[Input material Boundary: Start]

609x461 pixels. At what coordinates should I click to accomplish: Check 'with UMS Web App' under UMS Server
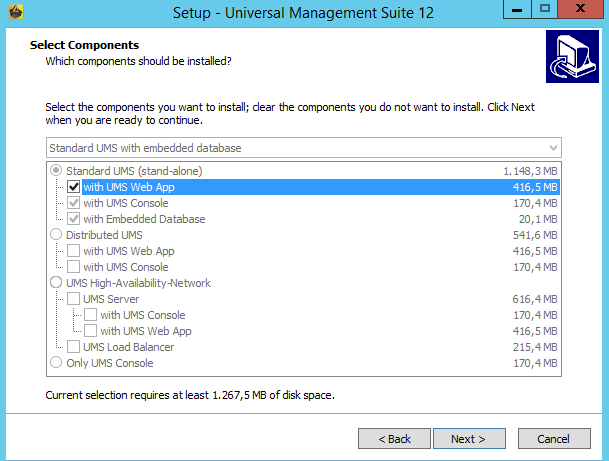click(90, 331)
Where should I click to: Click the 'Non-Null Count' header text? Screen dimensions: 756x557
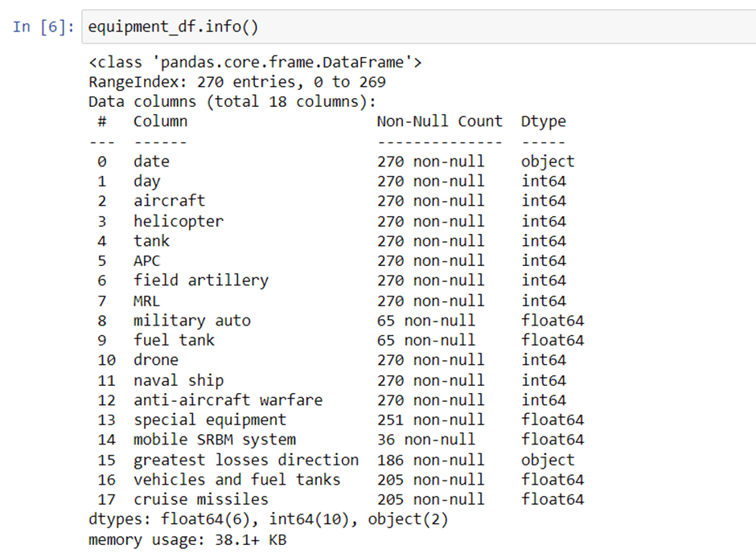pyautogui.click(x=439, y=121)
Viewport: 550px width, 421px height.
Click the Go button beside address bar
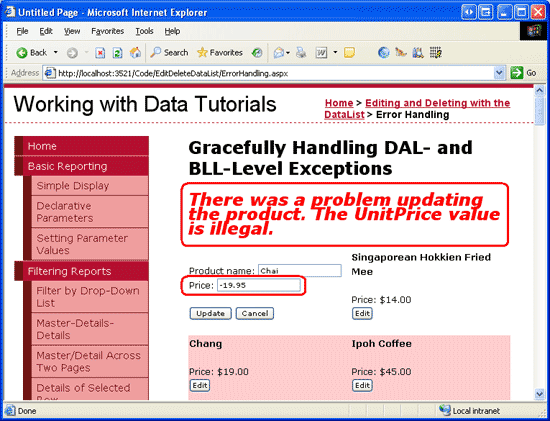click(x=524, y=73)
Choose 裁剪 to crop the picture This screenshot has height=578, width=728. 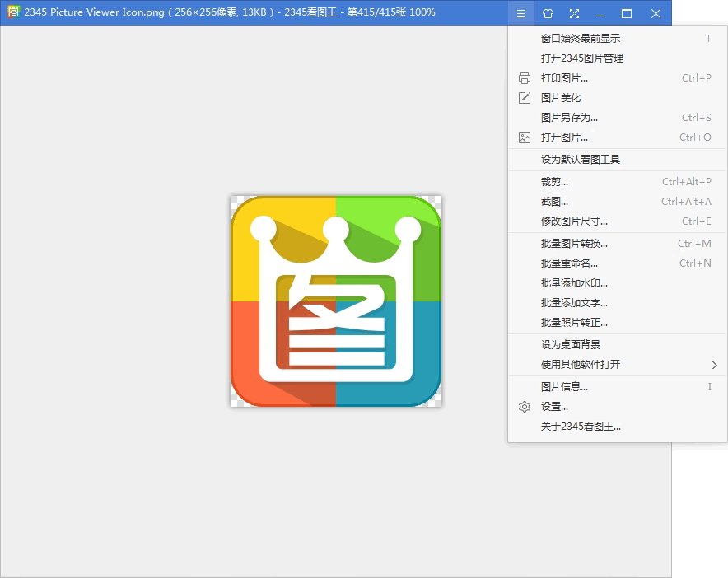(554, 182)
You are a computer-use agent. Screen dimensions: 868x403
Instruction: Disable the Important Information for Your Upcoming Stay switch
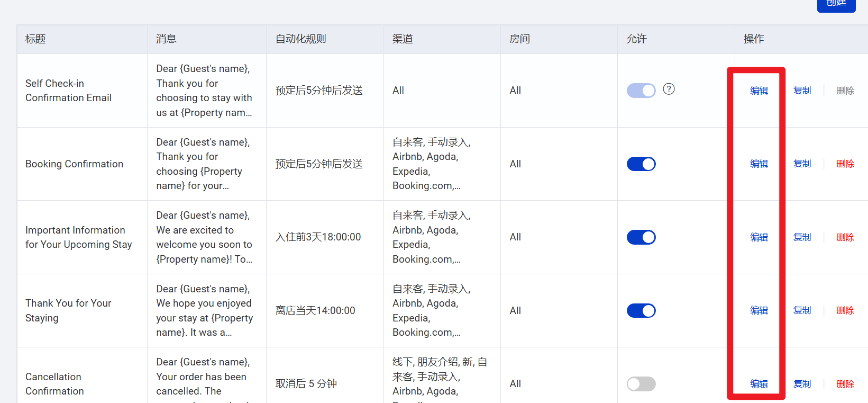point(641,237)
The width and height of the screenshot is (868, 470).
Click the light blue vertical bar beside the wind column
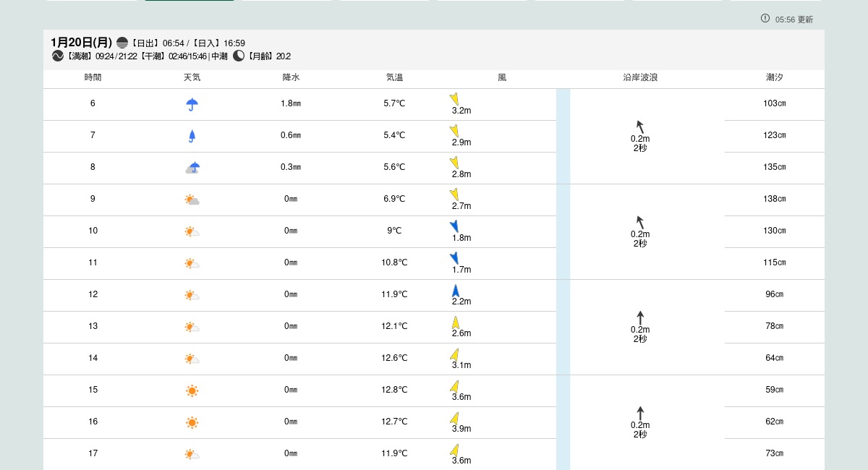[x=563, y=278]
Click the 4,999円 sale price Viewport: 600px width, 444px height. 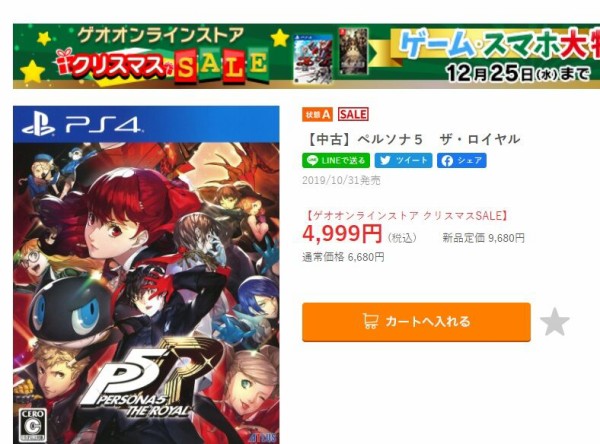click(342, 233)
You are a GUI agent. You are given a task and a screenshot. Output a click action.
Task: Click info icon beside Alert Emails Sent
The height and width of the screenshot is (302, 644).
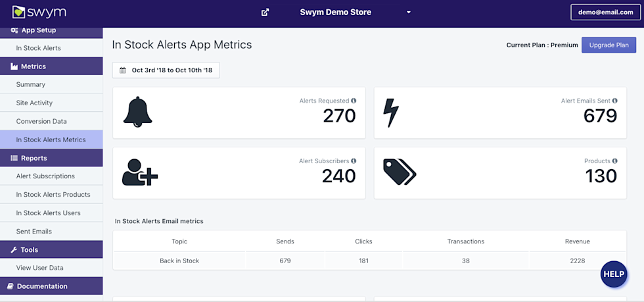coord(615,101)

[Input material Boundary: End]

= Exercise instructions =
Produce an exact copy of the lines from the line with "The height and" through the last line of the data above, both ends included. No pictures belong in it.

= Output of the task =
The height and width of the screenshot is (302, 644).
coord(615,101)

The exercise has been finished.